The deterioration in soil health and ecology has been reported in recent years mainly due to erratic and imbalance use of chemical fertilizer. The loss in organic matter is the root cause for decline in factor productivity. Restoration of soil organic matter is thus, needed for improving productivity through correction of essential macro and micronutrients deficiencies and improvement in soil health. Continuous use of heavy doses of fertilizers and plant protection chemicals potentially impaired the soil microbial activity, leading to poor soil health. The alluvial sandy loam soils of Bihar are deficient in micronutrients and low in organic matter. A great part of applied Zn remains in soil as unutilized by the crop to which they are applied. Therefore, it would be desirable to optimize the nutrient-use efficiency and curtail the cost of fertilizer for making the system more remunerative.

Need of INM:

The long term experiment on sugarcane clearly indicated that neither the chemical fertilizer alone nor the organic sources exclusively can achieve production sustainability of soil and crop.
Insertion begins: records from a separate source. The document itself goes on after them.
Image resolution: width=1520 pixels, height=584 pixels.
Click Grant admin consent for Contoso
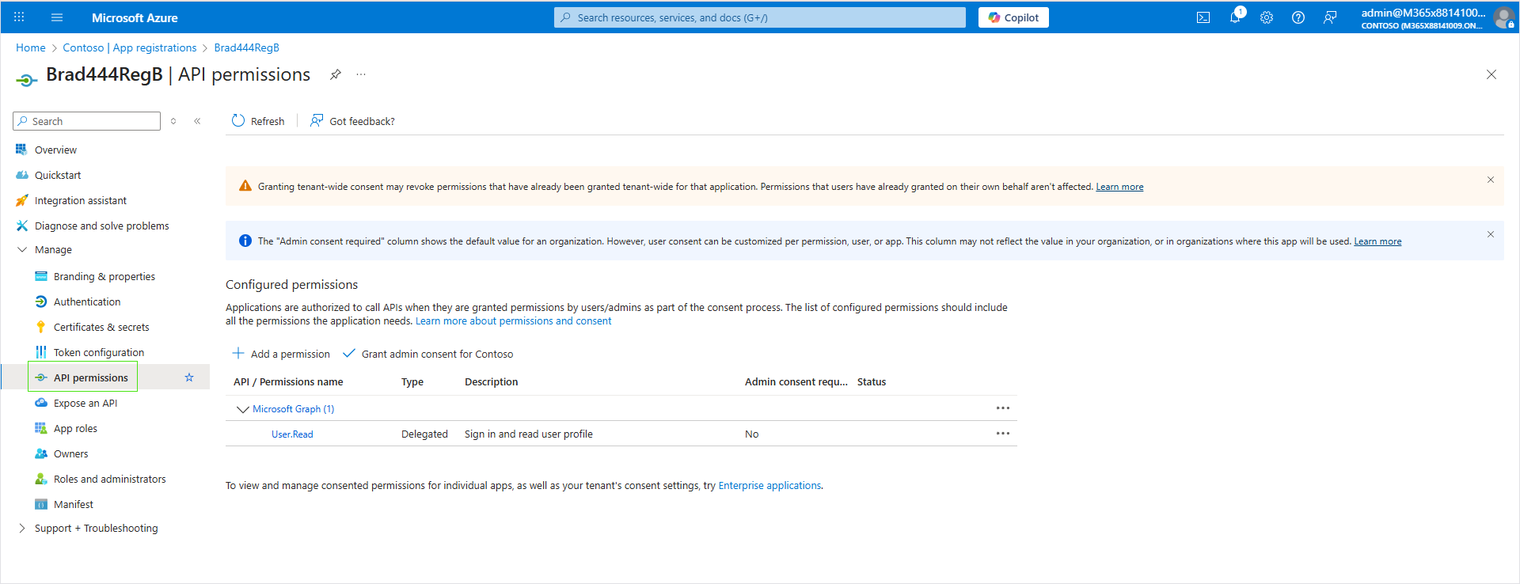point(428,354)
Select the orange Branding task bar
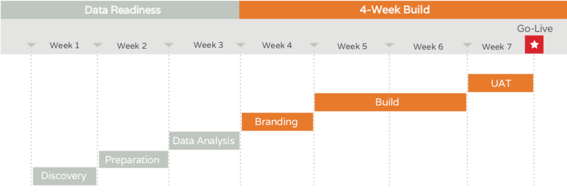The width and height of the screenshot is (567, 196). 277,122
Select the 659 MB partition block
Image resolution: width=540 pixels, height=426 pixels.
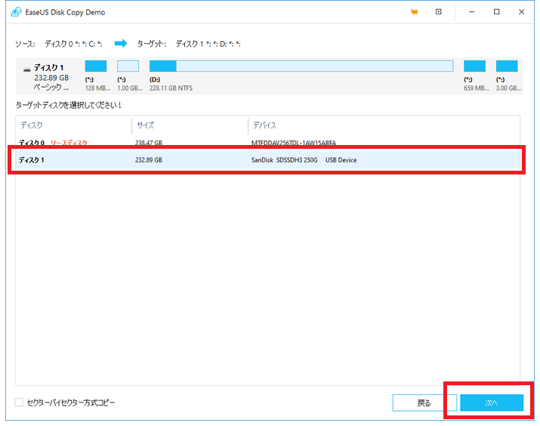[474, 66]
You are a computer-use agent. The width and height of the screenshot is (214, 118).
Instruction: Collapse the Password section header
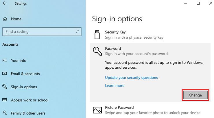pyautogui.click(x=150, y=51)
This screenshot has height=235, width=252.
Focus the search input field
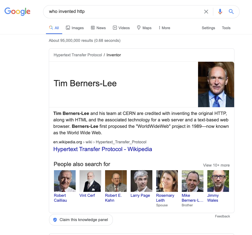point(124,12)
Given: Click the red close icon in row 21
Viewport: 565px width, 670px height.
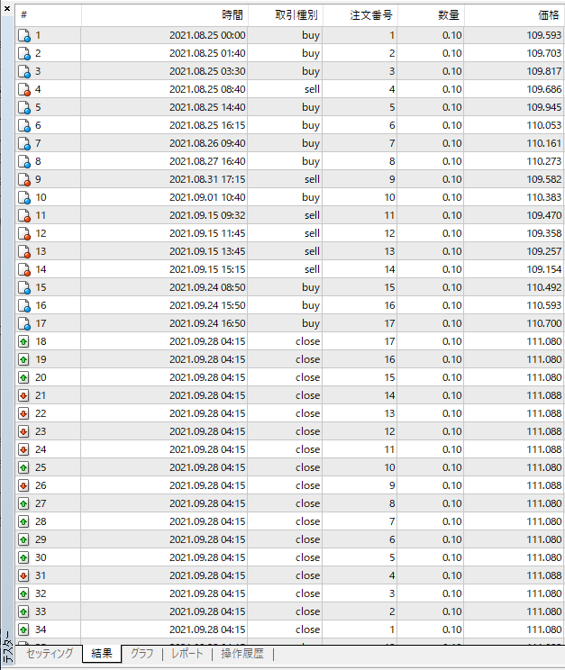Looking at the screenshot, I should [24, 395].
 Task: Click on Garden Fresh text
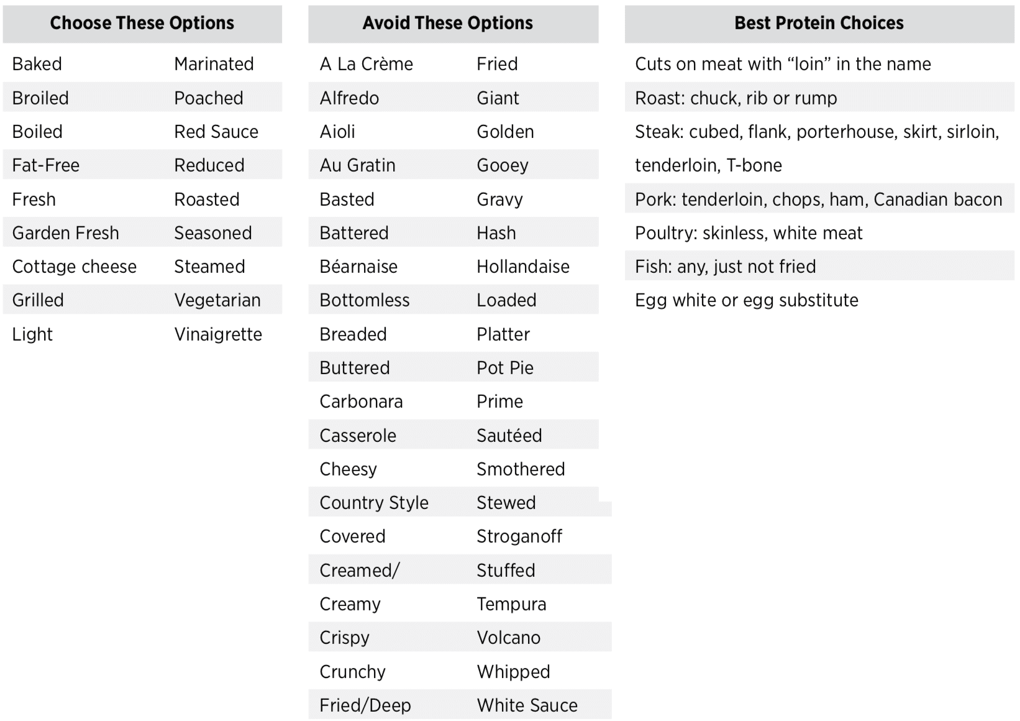pos(66,233)
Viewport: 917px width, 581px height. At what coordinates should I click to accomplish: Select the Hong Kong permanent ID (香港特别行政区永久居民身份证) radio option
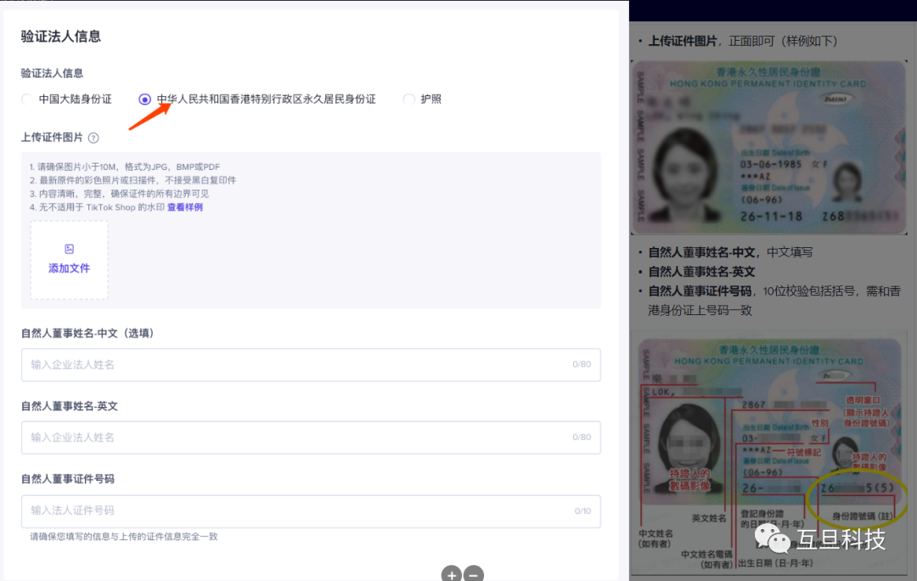pyautogui.click(x=145, y=99)
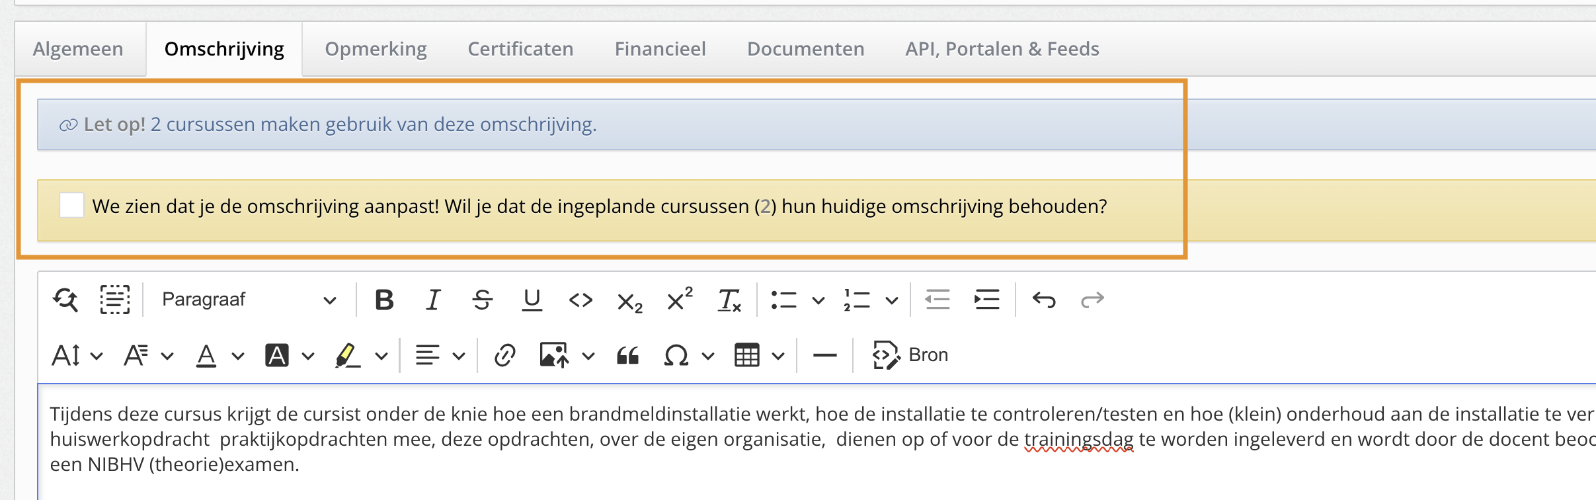Insert a link with the chain icon

tap(504, 355)
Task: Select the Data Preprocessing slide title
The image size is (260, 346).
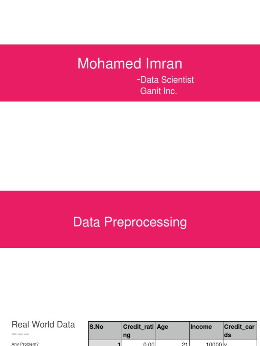Action: click(x=130, y=222)
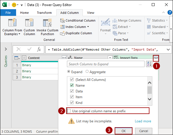The image size is (173, 135).
Task: Confirm with the OK button
Action: 124,131
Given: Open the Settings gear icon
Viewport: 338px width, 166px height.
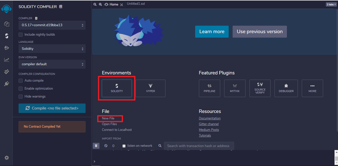Looking at the screenshot, I should click(x=7, y=158).
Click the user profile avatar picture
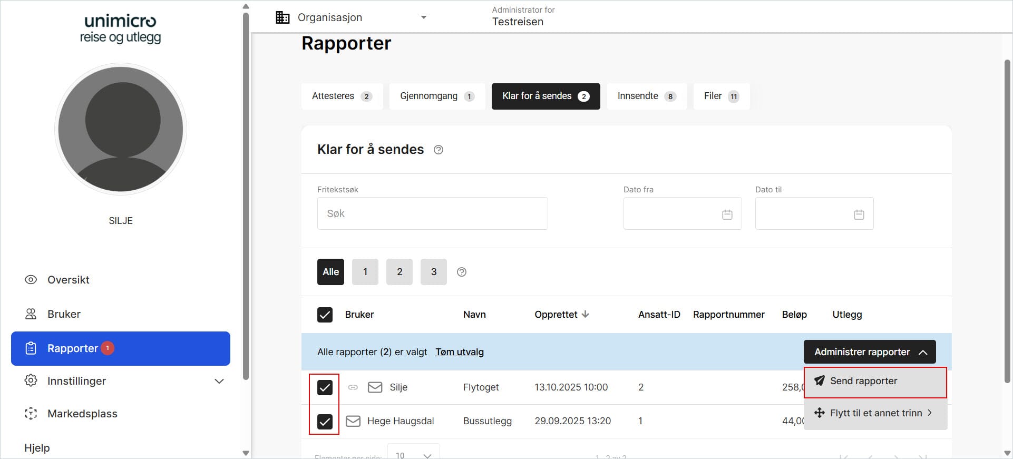The height and width of the screenshot is (459, 1013). click(121, 129)
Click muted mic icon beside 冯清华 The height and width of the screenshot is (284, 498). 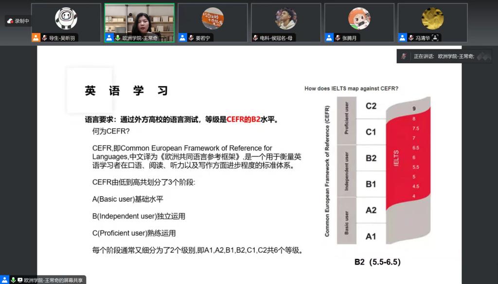(x=411, y=38)
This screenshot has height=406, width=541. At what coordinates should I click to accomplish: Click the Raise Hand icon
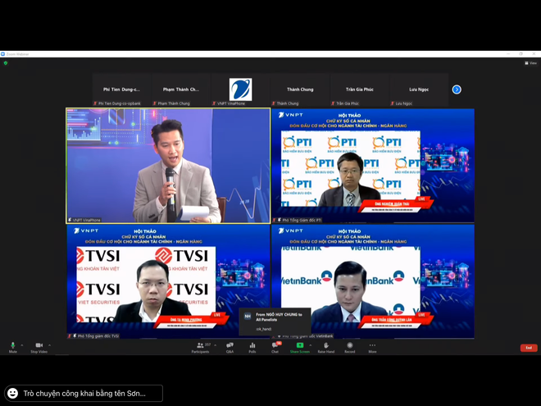coord(325,346)
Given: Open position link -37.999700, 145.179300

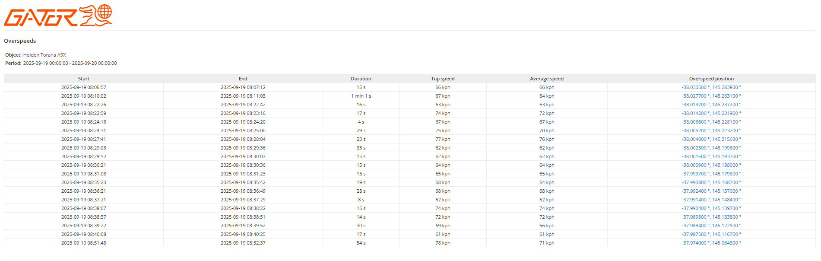Looking at the screenshot, I should (711, 174).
It is imperative to substitute a part of N fertilizer by locally available organic sources of nutrients viz., manure, crop residue, bio-fertilizers in a synergistic manner. Several elite varieties of sugarcane has been developed from Sugarcane Research Institute, Pusa with a potential of producing cane yield of about 90- 100 t ha-1. The poor yield of sugarcane in Bihar is mainly due to lack of application of organic nutrient sources and erratic and unbalanced use of chemical fertilizer. The decline in organic matter and available nutrient especially N is root cause of low productivity. Secondly, soils of sugarcane growing areas are rich in free CaCO3 resulting in low availability of available P and micronutrient especially Zn. Currently deficiency of B has been reported from many parts of India which underline the need of B fertilization. ·

  • High nutrient turn over in soil-plant system coupled with low and imbalance fertilizers use·
  • Emerging deficiencies of micro and secondary nutrients (S, Zn, B and Fe)·
  • Soil degradation due to acidification, aluminium toxicity, soil salinization, alkalinization and soil erosion·
  • Wide nutrient gap between nutrient demand and supply ·
  • Deterioration in soil physical, biological and chemical quality,Low fertilizer use efficiency

Integrated Nutrient Management

Integrated nutrient management (INM) is maintenance of soil fertility and nutrient supply to an optimum level for sustaining desired productivity through optimization of all possible sources of plant nutrients in an integrated manner. The main objective of integrated nutrient management is to improve and sustain soil fertility for providing a sound basis for crop production systems and to meet changing needs. The basic principle of INM is the maintenance of soil fertility, sustain agricultural productivity and improve farmers’ profitability through judicious and efficient use of chemical fertilizers, organic matter, green manures and biofertilizer. In sugarcane growing areas, there is an ample scope for recycling back of some organic wastes (viz. press mud, sugarcane trash, bio compost, etc.) in soil and integrated application of sugarcane waste may reduce the use of chemical fertilizers and improve sugar productivity.